And Now, Some Fan Mail!
Life After Keating
Interview with Peter Lewis
In the current international climate, do you think the situation for Australia would be being played out differently if the Keating foreign policy agenda had been followed through?
One of the things that Paul Keating stood for was a policy of Australian comprehensive engagement with Asia. Keating was unapologetic about that. He was unswerving - and the full sweep of Australia's foreign policy interests - that in fact was the correct direction for this country to take.
The reason for it is simple. From an Australian point of view if you have good relations with your neighbours it is good for your security. If you have bad relations with your neighbours, it is bad for your security. If you have good relations with your neighbours it is good for the economy and good for jobs. If you have bad relations with your neighbours then the reverse applies as well.
So Keating set an overall framework for engagement which followed in the tradition of Whitlam and followed also in the tradition of Hawke. Had that framework continued in a period post 1996, Australia would have had a more robust set of regional political relationships across South East Asia to work with today.
What we find with the government today is that they are now playing a game of rapid catch up football, in order to patch up some of the damage over the last several years, because they now discover that these relationships are necessary to guarantee our security and stability in this part of the world.
Is it actually possible to re-engage in the current crisis climate?
Our friends and neighbours in the region across South East Asia and beyond - what they want above all is a continuity in Australian policy, rather than one which chops and changes every several years, on whether or not this country is interested fundamentally in comprehensive engagement with its neighbours. The region becomes sceptical when for the period post 1972 we had effectively 25 years of bipartisan engagement of the region, but in the period post 1996, one step after another resulting in effective disengagement from the region.
So I think our friends and neighbours in the region now look at this country with greater scepticism than they did before about whether we are seriously on the regional bus or whether we are not, and they become more sceptical when we only suddenly discover the need for the regional bus when we find our own interests directly and immediately at stake.
That said, I guess even Paul Keating's greatest fans would concede that he didn't carry the electorate with him in that vision. What sort of responsibility does a government have to build that bridge between domestic policy and foreign policy?
I regard that as central, crucial and critical to the sustenance of a long term policy of Australian comprehensive engagement of Asia. Paul got the policy direction right, but you are correct to say that he wasn't able to bring the Australian domestic political constituency with him.
Part of the reason for that, and largely fuelled by a political campaign by his detractors and opponents, was that his vision for Australian engagement of Asia became confused in the Australian public's minds, with a challenge to Australian cultural identity. The Conservatives, quite skilfully in a political sense, caused Australians to become concerned about whether Australian cultural identity was about to be compromised by being merged with the cultures and civilisations of our region. Of course Paul was not articulating that at all in terms of the core content of his vision.
But turning to the future the challenge is this: To make clear that the rationale for Australian regional engagement has everything to do with Australian interests. It has everything to do with ensuring our own security. It has everything to do with ensuring our own economy. In other words, it has everything to do with securing our own security and economic interests - not the interests of others.

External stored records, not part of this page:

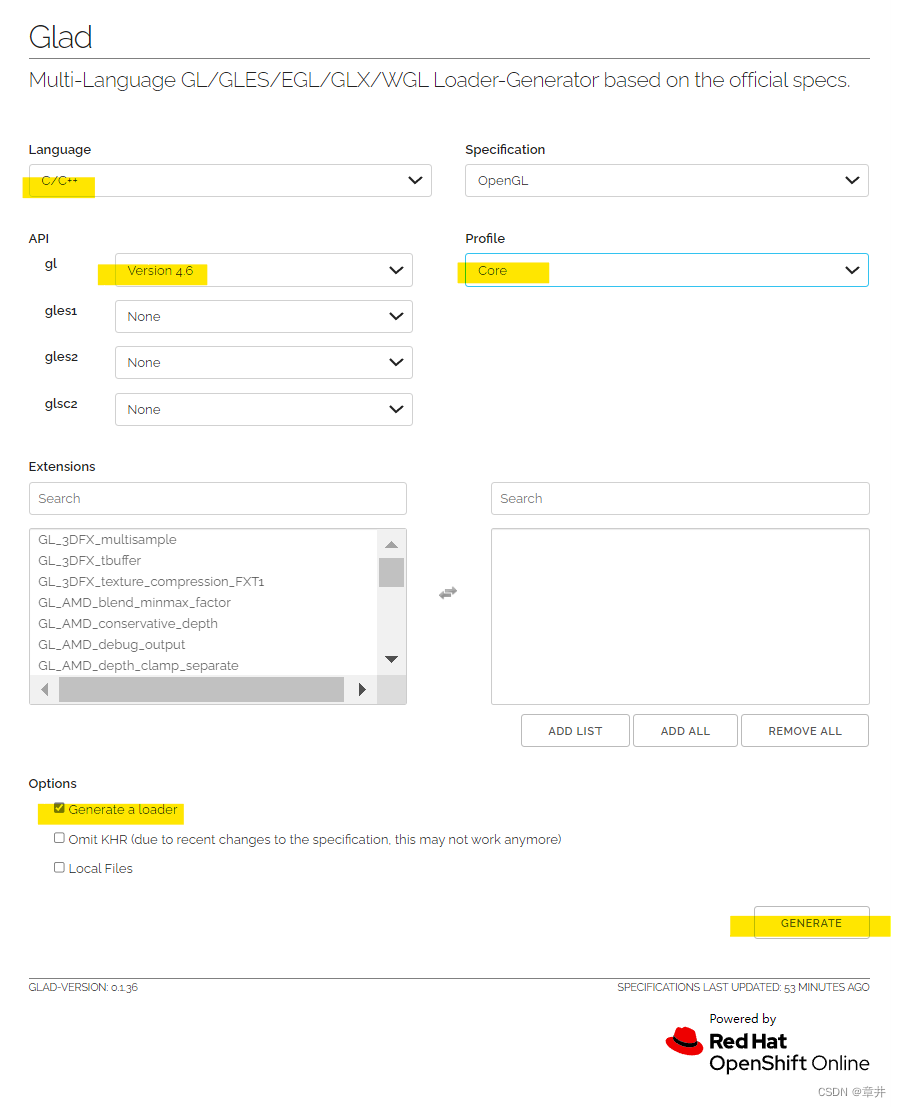Enable the Omit KHR checkbox

click(60, 839)
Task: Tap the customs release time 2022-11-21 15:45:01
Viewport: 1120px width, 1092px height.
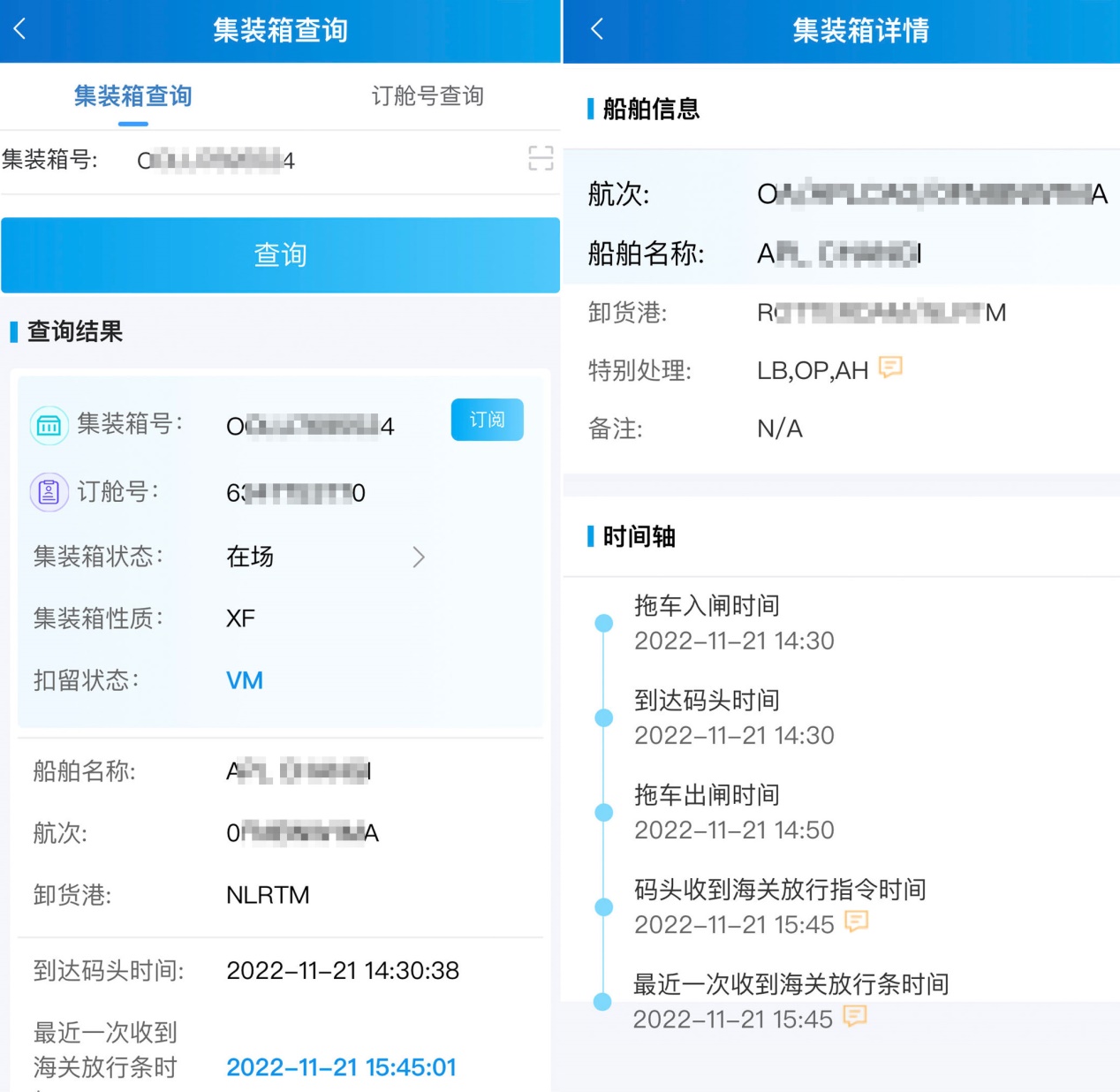Action: [341, 1067]
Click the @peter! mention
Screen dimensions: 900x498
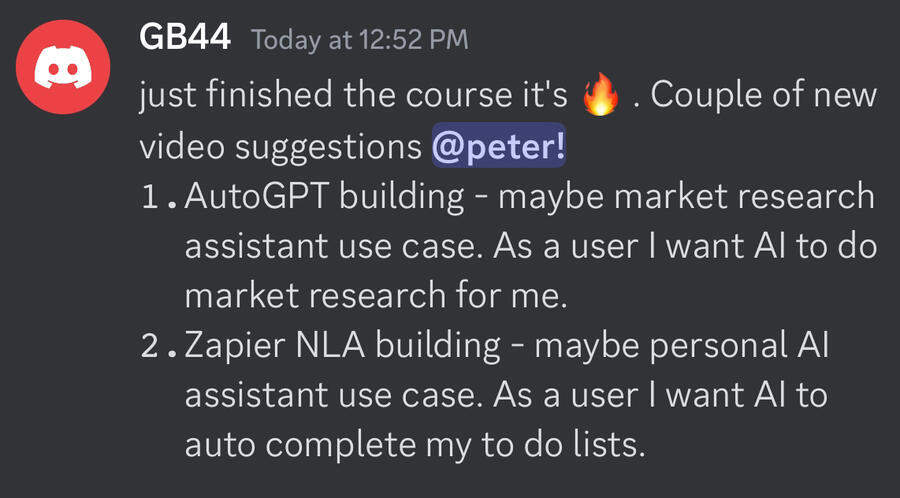(x=499, y=148)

Hence why I say in every speech I make, why do we believe in comprehensive engagement with Asia? Because it is good for our security and it is good for our economy. Because if you have good relations with your neighbours it is good for your security and it is good for your economy and jobs - then the reverse applies.

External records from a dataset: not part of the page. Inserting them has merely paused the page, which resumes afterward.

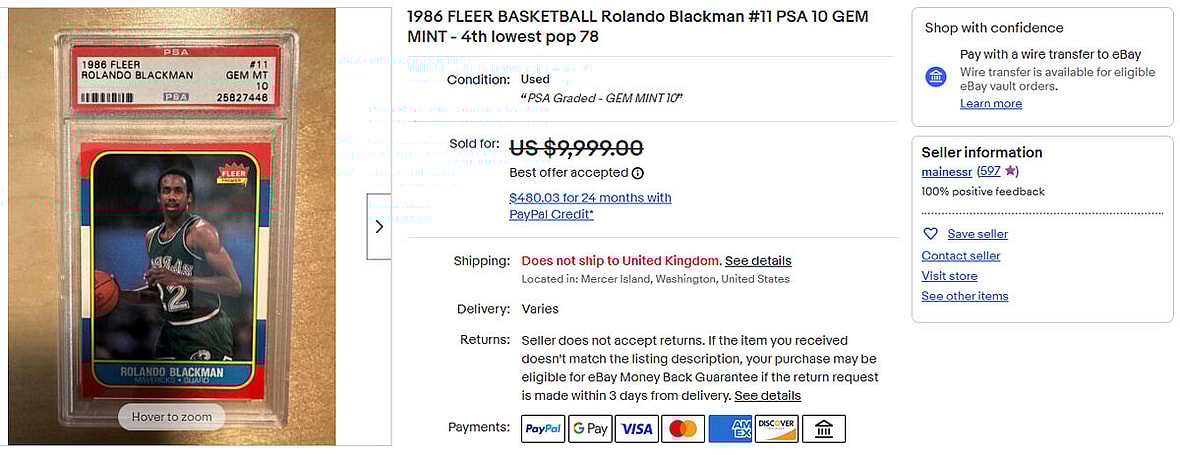Screen dimensions: 1180x455
Task: Click See other items link
Action: tap(964, 296)
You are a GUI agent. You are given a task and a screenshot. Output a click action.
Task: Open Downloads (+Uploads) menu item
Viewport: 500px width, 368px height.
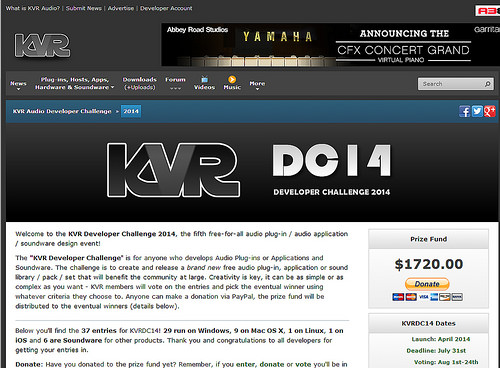point(140,83)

You have spoken a bit in the past about defining Labor values. How do they translate into the foreign policy sphere?
I argue that Labor has five core foreign policy values. Labor believes in a secure Australia; Labor believes in a competitive Australia, whether there is opportunity for all; Labor believes in a compassionate Australia; and Labor believes in an Australia which plays a robust role in the United Nations and in international order; and fifthly, Labor believes in a continued policy of comprehensive engagement with Asia and our near neighbours. These are the five core Labor values which underpin our approach to foreign policy, and in several of those values there are critical differences between ourselves and the values which underpin the Conservative's approach to foreign policy.

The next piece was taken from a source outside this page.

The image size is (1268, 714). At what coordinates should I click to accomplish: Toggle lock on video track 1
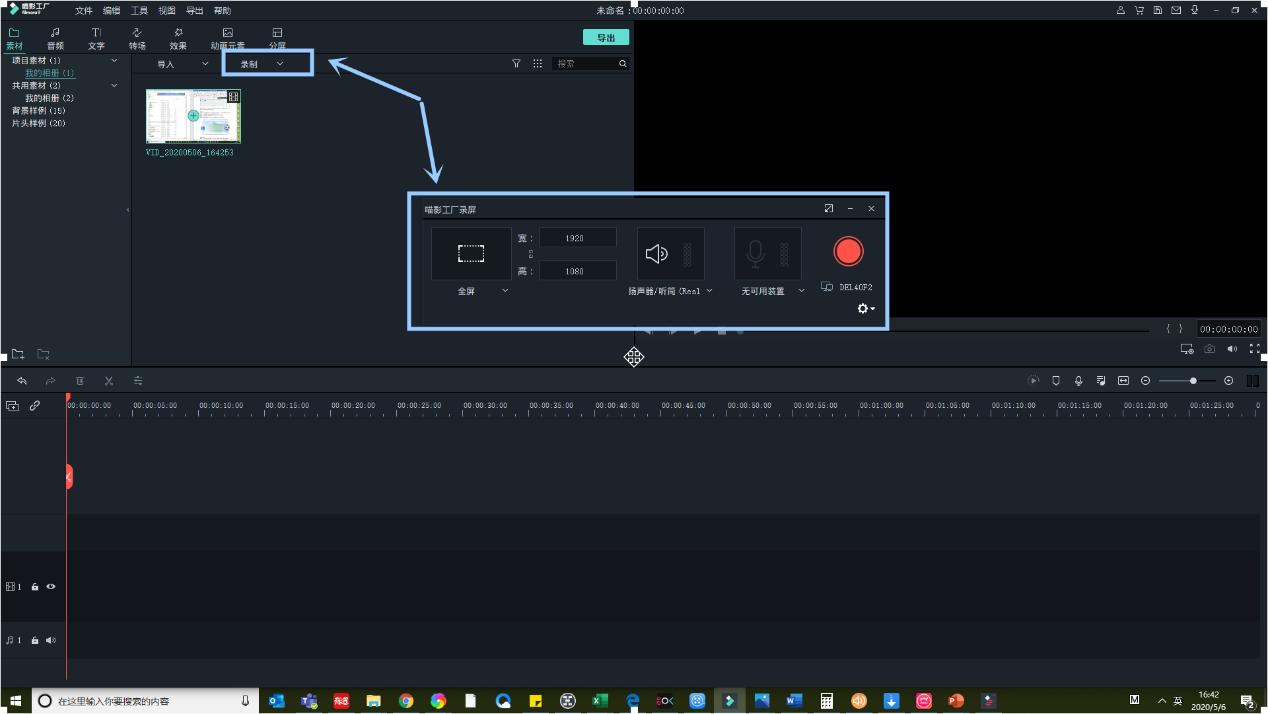[35, 587]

The international union movement, through the ICFTU and the ILO have recently invoked sanctions against Burma. It is the first time they have used these powers since the ILO was established after World War One. Do you see a valid role for trade unions in promoting these sorts of issues on a global scale?
I believe organised Labor has a critical role to play in furthering what I describe as the fundamental values of the international Centre Left - whether you call it a Social Democratic Left or a Labour Left or an Industrial Left position on the international order. Part of that lies of course in the promotion of human rights, and when you look around the world and see regimes in such flagrant abuse, such as the military regime in Burma, it is important that governments take up this matter; it is also important that international civil society takes up this matter as well, and that includes organised labour. I actually see the potential for a strong partnership between what international labour does on various international policy questions - not just in human rights but in other areas as well - and what government does.
There has been a movement to incorporate core labour standards into Kopi Annan's global compact at the UN level. Does Labor have a position supporting that?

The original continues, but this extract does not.